Pour la deuxième série de raisons, elles sont institutionnelles et liées, au fond, au fédéralisme ou à la manière dont nous avons organisé notre système de transports publics, puisque, vous le savez, ce n'est pas la Confédération qui fixe les prix des transports publics, mais ce sont les entreprises elles-mêmes. Ce marché est organisé, notamment à l'échelle cantonale, et ce sont aussi les cantons qui fixent des dispositions pour leurs entreprises de transport pour un certain nombre de prestations. D'autres dispositions proviennent de l'Office fédéral des transports (OFT) et de la Confédération, mais les prix eux-mêmes, les prix pour les utilisateurs, ne sont pas fixés par les pouvoirs publics, mais par les entreprises, et nous voulons respecter les compétences des entreprises et aussi les compétences des cantons dans ce domaine.
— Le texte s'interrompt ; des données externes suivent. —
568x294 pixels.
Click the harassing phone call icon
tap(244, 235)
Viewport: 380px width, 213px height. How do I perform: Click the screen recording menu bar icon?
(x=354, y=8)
La troisième série de raisons, ce sont des raisons financières. Bien évidemment que si la Confédération fixait un plafond à la participation aux prix payés par les utilisateurs, il faudrait financer la différence et cela entraînerait donc une augmentation des subsides fédéraux dans ce domaine. Or, vous connaissez tous la situation financière de la Confédération ainsi que les propositions du Conseil fédéral dans ce domaine. On voit mal comment on pourrait trouver des ressources suffisantes dans le budget de la Confédération, dans la situation actuelle, pour aller dans cette direction.
De l'avis de la commission, il y a suffisamment d'instruments et d'incitations dans la politique climatique de la Confédération avec les instruments que nous nous sommes donnés pour atteindre les objectifs de l'Accord de Paris. Pour toutes ces raisons, la commission vous recommande, par 15 voix contre 7 et 0 abstention, de ne pas donner suite à cette initiative.